▶ [Source material]
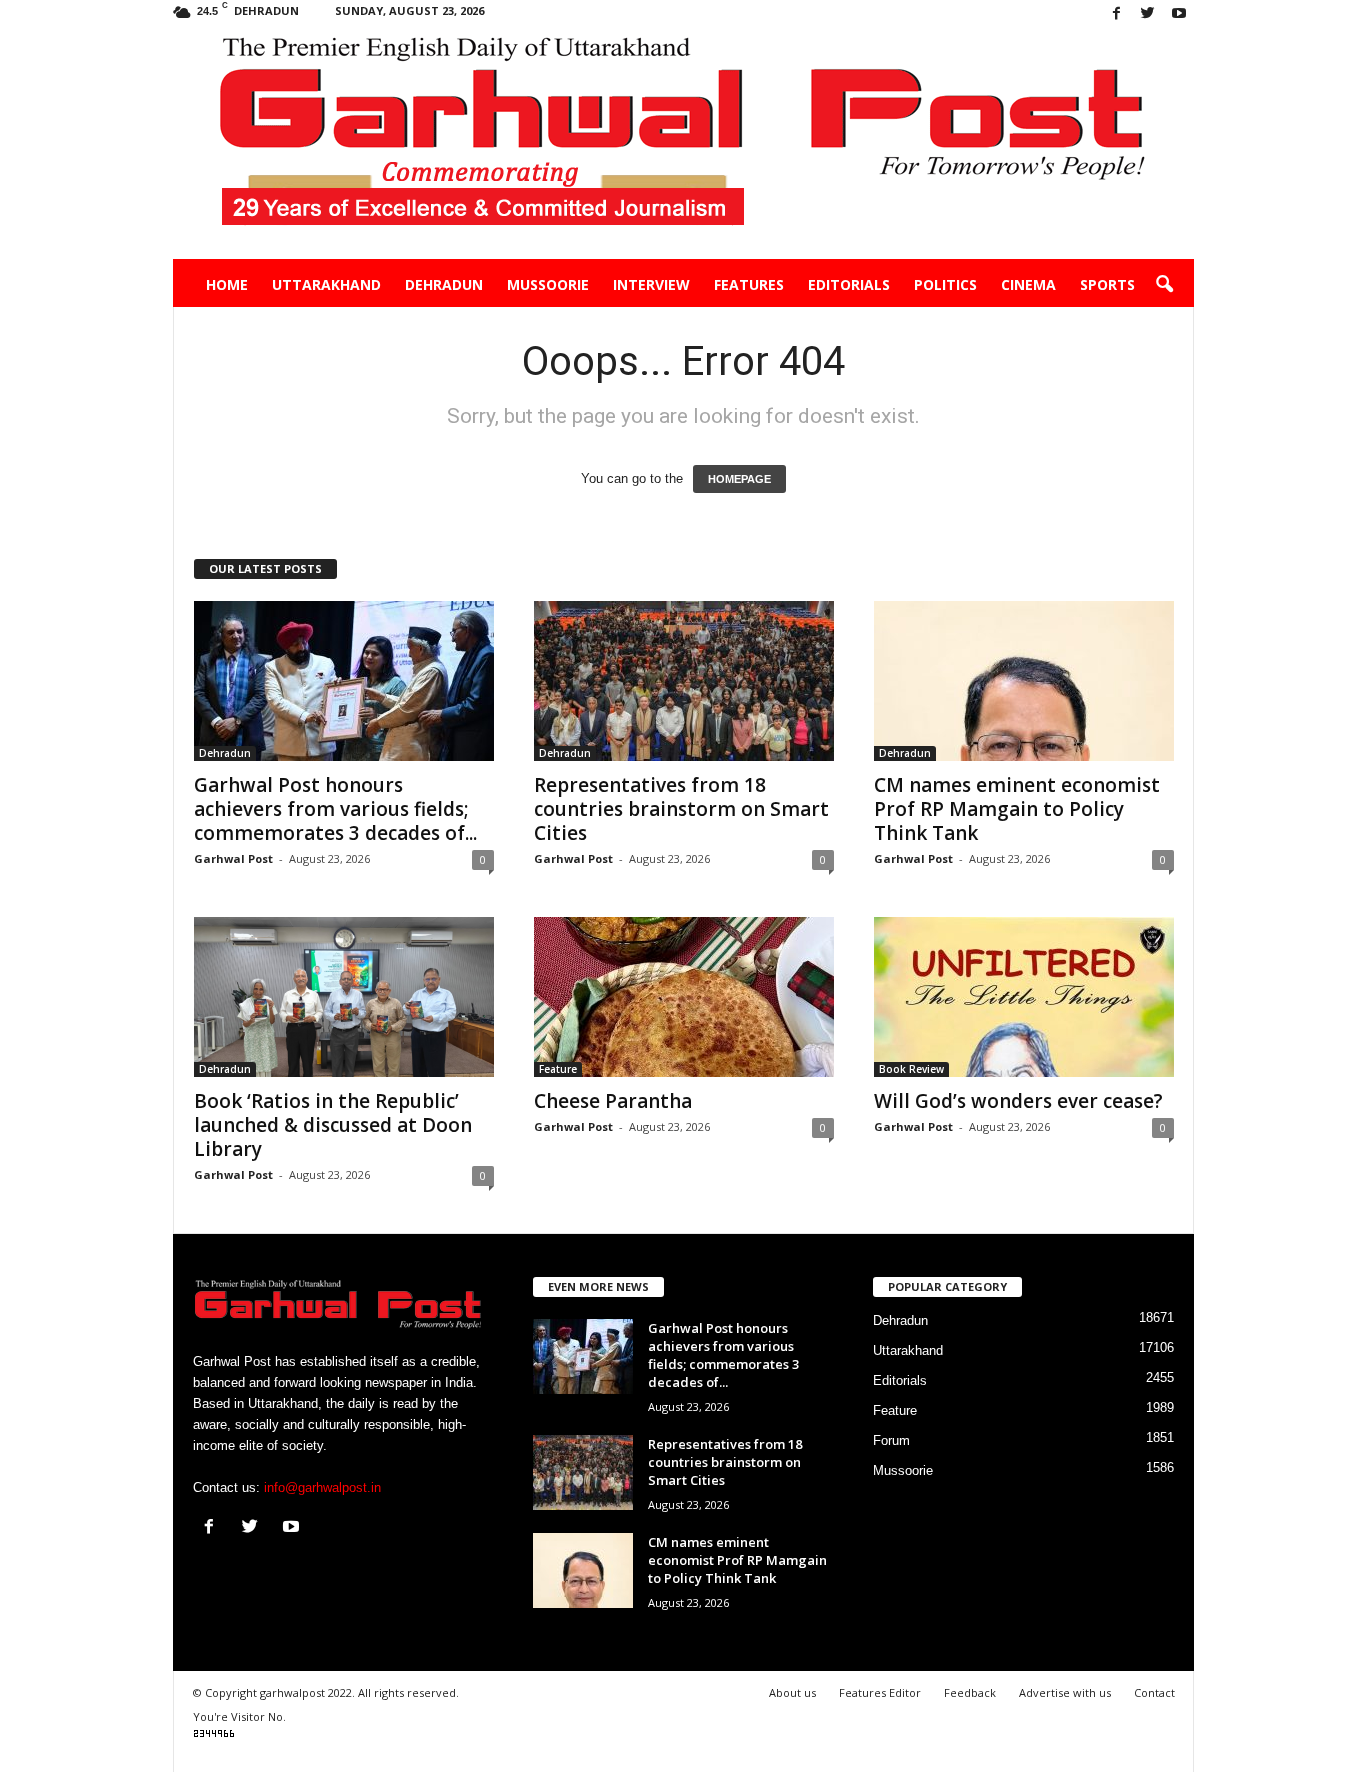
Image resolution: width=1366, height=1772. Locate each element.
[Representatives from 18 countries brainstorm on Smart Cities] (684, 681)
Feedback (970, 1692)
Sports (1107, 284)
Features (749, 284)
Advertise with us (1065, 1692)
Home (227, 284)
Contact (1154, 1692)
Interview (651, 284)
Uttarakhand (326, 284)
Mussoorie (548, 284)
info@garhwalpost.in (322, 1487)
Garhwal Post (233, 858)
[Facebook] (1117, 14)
* * *
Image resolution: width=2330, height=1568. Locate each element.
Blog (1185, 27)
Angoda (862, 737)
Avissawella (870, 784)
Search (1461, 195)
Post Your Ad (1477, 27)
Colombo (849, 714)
...
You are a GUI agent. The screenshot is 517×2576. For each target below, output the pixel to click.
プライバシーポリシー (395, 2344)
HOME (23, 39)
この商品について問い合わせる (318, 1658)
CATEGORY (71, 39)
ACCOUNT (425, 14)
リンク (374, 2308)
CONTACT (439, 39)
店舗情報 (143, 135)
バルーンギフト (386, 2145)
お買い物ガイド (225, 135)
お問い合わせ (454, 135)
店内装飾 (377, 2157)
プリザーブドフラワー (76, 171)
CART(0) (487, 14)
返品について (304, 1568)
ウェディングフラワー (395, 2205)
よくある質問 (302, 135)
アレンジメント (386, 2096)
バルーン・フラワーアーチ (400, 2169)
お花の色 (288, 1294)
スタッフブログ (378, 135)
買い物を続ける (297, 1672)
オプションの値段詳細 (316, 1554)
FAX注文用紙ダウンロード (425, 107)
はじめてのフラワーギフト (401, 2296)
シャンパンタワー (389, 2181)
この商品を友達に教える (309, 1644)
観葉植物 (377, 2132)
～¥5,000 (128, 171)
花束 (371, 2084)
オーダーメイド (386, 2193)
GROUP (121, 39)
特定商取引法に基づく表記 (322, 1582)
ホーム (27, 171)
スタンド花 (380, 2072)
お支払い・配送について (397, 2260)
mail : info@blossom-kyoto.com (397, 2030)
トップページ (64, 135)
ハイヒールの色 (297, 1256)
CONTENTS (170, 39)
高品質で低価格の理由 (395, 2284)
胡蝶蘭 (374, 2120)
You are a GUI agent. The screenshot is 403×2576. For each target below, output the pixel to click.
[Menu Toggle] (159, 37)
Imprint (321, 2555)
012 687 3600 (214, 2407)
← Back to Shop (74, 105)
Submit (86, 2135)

▶ [Problem statement] In the listing above, find the line with "CART(0) (487, 14)" and the line with "胡蝶蘭 (374, 2120)". Output those two lines and every line between them, exactly as written.

▶ [Solution for this problem]
CART(0) (487, 14)
返品について (304, 1568)
ウェディングフラワー (395, 2205)
よくある質問 (302, 135)
アレンジメント (386, 2096)
バルーン・フラワーアーチ (400, 2169)
お花の色 (288, 1294)
スタッフブログ (378, 135)
買い物を続ける (297, 1672)
オプションの値段詳細 (316, 1554)
FAX注文用紙ダウンロード (425, 107)
はじめてのフラワーギフト (401, 2296)
シャンパンタワー (389, 2181)
この商品を友達に教える (309, 1644)
観葉植物 (377, 2132)
～¥5,000 (128, 171)
花束 (371, 2084)
オーダーメイド (386, 2193)
GROUP (121, 39)
特定商取引法に基づく表記 (322, 1582)
ホーム (27, 171)
スタンド花 (380, 2072)
お支払い・配送について (397, 2260)
mail : info@blossom-kyoto.com (397, 2030)
トップページ (64, 135)
ハイヒールの色 (297, 1256)
CONTENTS (170, 39)
高品質で低価格の理由 (395, 2284)
胡蝶蘭 (374, 2120)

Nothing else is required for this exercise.